==== LISTING ====

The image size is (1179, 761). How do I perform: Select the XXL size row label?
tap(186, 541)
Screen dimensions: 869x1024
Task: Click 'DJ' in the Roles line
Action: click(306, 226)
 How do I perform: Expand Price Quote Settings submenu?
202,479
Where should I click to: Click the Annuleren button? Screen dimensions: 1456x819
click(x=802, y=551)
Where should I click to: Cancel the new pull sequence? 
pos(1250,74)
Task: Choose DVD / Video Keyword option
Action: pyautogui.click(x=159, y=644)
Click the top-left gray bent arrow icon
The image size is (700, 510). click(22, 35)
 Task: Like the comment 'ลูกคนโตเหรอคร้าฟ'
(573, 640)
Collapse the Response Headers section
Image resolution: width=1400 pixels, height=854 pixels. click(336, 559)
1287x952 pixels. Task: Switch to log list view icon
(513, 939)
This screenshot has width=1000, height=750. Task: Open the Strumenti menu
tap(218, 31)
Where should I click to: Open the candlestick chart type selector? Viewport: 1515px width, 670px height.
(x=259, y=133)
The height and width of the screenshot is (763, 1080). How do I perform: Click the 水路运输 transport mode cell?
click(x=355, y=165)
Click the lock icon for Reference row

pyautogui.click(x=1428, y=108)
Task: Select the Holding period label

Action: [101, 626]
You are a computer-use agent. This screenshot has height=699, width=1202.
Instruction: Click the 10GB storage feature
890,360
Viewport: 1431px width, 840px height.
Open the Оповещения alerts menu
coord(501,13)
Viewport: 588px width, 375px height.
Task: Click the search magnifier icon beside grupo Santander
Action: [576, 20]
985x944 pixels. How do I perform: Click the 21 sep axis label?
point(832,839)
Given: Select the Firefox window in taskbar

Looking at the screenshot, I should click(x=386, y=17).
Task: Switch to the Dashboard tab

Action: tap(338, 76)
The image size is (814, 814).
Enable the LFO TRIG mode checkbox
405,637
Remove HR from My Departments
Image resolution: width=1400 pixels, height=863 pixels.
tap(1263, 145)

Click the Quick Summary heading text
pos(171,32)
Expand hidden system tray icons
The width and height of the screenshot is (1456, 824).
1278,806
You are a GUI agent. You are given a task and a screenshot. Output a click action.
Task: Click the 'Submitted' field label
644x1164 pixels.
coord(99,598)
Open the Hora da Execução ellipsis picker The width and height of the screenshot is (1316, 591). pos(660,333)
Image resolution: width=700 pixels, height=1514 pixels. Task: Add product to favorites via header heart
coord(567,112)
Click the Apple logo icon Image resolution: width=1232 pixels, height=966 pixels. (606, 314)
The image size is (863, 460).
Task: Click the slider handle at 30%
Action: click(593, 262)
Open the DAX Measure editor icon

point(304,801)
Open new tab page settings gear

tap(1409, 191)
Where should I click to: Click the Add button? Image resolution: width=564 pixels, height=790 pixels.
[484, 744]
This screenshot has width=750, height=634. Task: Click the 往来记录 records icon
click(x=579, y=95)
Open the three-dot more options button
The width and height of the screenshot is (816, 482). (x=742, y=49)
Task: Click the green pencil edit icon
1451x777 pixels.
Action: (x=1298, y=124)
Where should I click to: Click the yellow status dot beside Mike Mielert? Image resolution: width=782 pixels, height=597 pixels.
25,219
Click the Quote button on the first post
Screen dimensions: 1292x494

====

→ INSTRUCTIONS TO FOLLOW
Format the lines of the records, from the line with "Task: Like the comment 'ลูกคนโตเหรอคร้าฟ'" up to and including the line with "Action: [101, 626]", as a JSON list of strings with one string per line and blank lines left out.

→ EXERCISE SOLUTION
[
  " Task: Like the comment 'ลูกคนโตเหรอคร้าฟ'",
  "(573, 640)",
  "Collapse the Response Headers section",
  "Image resolution: width=1400 pixels, height=854 pixels. click(336, 559)",
  "1287x952 pixels. Task: Switch to log list view icon",
  "(513, 939)",
  "This screenshot has width=1000, height=750. Task: Open the Strumenti menu",
  "tap(218, 31)",
  "Where should I click to: Open the candlestick chart type selector? Viewport: 1515px width, 670px height.",
  "(x=259, y=133)",
  "The height and width of the screenshot is (763, 1080). How do I perform: Click the 水路运输 transport mode cell?",
  "click(x=355, y=165)",
  "Click the lock icon for Reference row",
  "pyautogui.click(x=1428, y=108)",
  "Task: Select the Holding period label",
  "Action: [101, 626]"
]